-      A.C.L.I. del Trentino

-      A.N.O.L.F. del Trentino

-      A.T.A.S. O.n.l.u.s.

-      CARITAS DIOCESANA

-      CENTRO INTERCULTURALE DELLE DONNE UJAMAÀ

-      C.G.I.L. del Trentino - Coordinamento Lavoratori Immigrati

-      C.I.S.L. del Trentino

-      Comunità Islamica del Trentino-Alto Adige

-      FONDAZIONE MIGRANTES


 

 

RETATA DI COLF STRANIERE A TRENTO – ASPETTANDO LA SANATORIA…

 

Trento, 28.03.2002                           COMUNICATO

 

 

Le associazioni suddette esprimono perplessità e sconcerto per gli interventi di questi giorni dell’Autorità di Pubblica Sicurezza volti a espellere dal territorio italiano lavoratrici immigrate e a interdire il loro reingresso per cinque anni (dieci anni, secondo la proposta al voto del Parlamento in questi giorni).
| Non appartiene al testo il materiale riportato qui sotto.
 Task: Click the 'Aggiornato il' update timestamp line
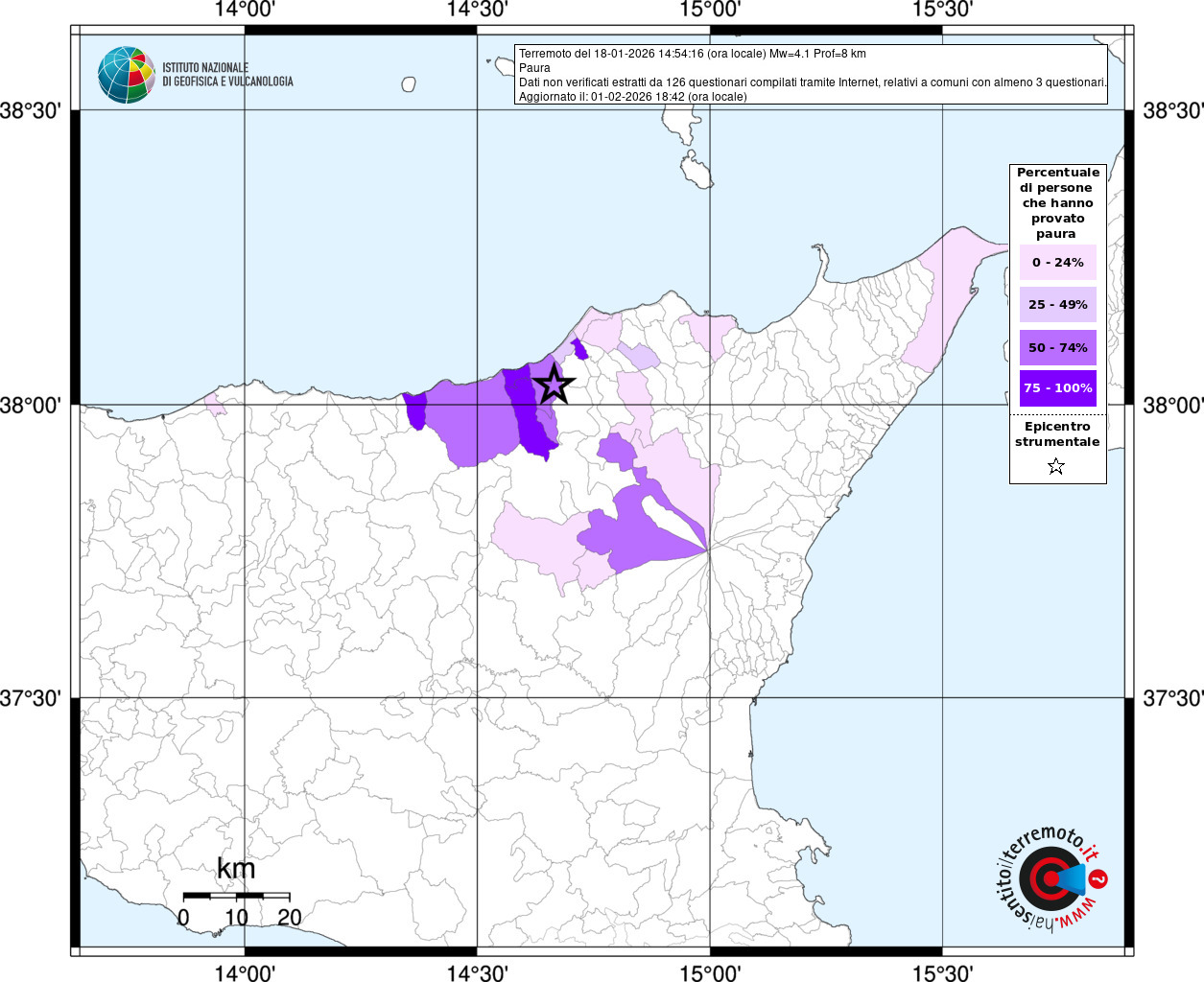click(x=632, y=97)
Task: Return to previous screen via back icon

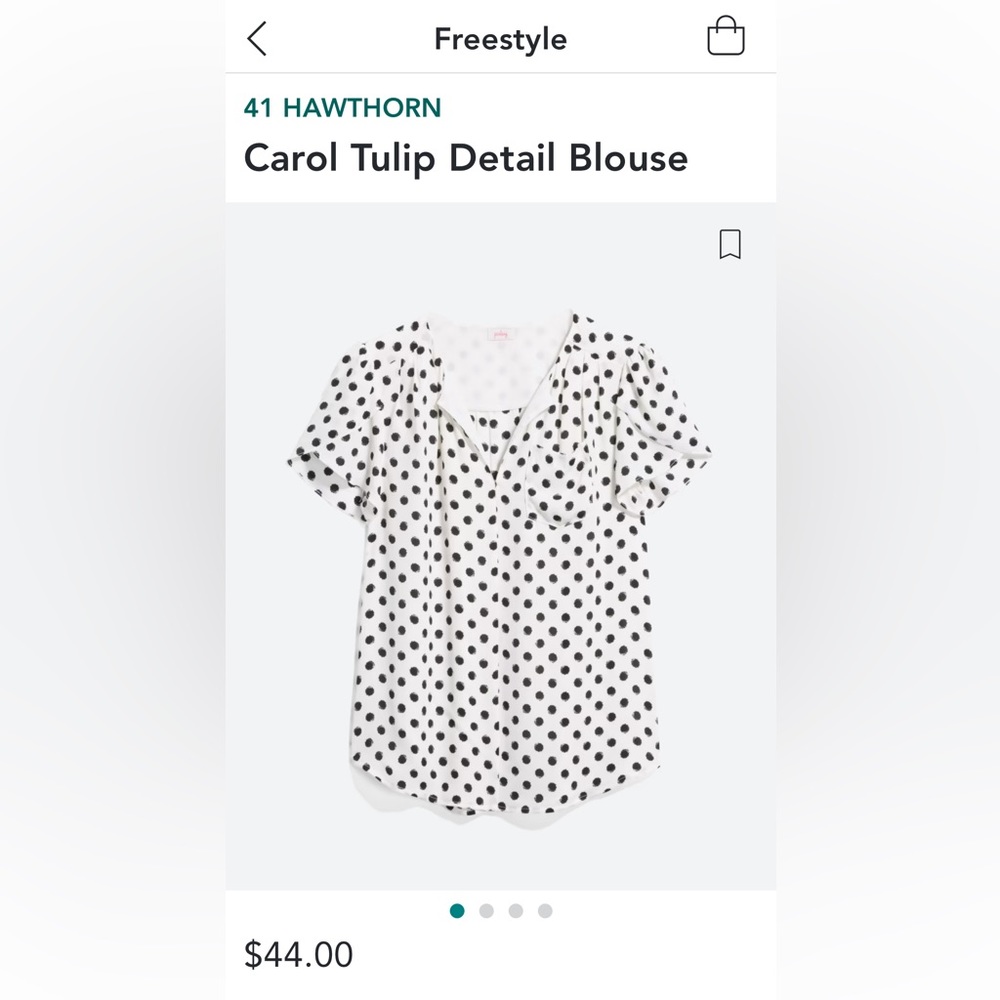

Gli scriventi si interrogano in particolare sulle motivazioni che inducono l’Autorità ad adottare provvedimenti con questi effetti proprio nel momento in cui è all’approvazione del Parlamento una legge regolarizzatrice che ha già incontrato il parere favorevole della maggior parte dei rappresentanti politici e di governo.

 

Risulta incomprensibile l’intervento dell’Autorità di Pubblica Sicurezza che contraddice la già espressa volontà del Governo e del Parlamento di regolarizzazione della posizione delle stesse lavoratrici, prevista entro un mese circa. L’espulsione renderà infatti inammissibile la loro istanza di sanatoria, mentre la denuncia dei datori di lavoro porta alla pesante punizione degli stessi che la legge sulla sanatoria vuole invece fare emergere e regolarizzare tra qualche settimana.  Ricordiamo che la legge in corso di approvazione intende sanare anche le posizioni dei datori di lavoro, ma solo se le lavoratrici che intendono regolarizzare non siano state espulse o abbiano ottenuto l’annullamento o la revoca del provvedimento di espulsione.

 

Perciò è necessario proporre ricorso, affinché i giudici valutino la ragionevolezza, legittimità e opportunità di questi provvedimenti, entro il termine previsto dalla legge di soli cinque giorni. L’automaticità dell’applicazione dell’espulsione si pone infatti in contrasto con principi di civiltà giuridica già espressi dalle più alte corti, che hanno inteso privilegiare istanze di solidarietà sociale in aderenza all’art. 2 della Costituzione rispetto alle quali possono cedere, nel bilanciamento dei valori in gioco, quelle contrapposte del presidio delle frontiere e dell’ordinata regolamentazione del flusso migratorio (Corte Costituzionale, sent. 13-21.11.1997 n. 353; Consiglio di Stato IV sez., 30.3/20.5.1999; Corte di Cassazione I sez. Civ., sent. 6374/99, v. anche Tribunale di Trento, decreto 04.10.2001 n. 1581/01/C). Nell’ambito di tali protette istanze di solidarietà sociale va certamente ricompresa la positiva valutazione di coloro che, sebbene entrati clandestinamente nel territorio nazionale o qui rimaste dopo la scadenza del permesso di soggiorno temporaneo o del visto, abbiano trovato idonea e positiva collocazione nel mercato del lavoro e nel tessuto della comunità locale. Per di più se si consideri che a) si tratta nella maggior parte di casi di famiglie gravate da necessità di cura ad anziani o malati che non trovano adeguata risposta da parte dei servizi pubblici e b) la legge prevede procedure di assunzione tali da non permettere il preventivo incontro tra domanda e offerta di lavoro, fondamentale soprattutto nei contesti di lavoro domiciliare. Non potendo ottenere in via ordinaria un permesso di soggiorno lo/a straniero/a che, arrivata in Italia con visto turistico, trovi un impiego, questa possibilità è prevista solo tramite leggi eccezionali di sanatoria.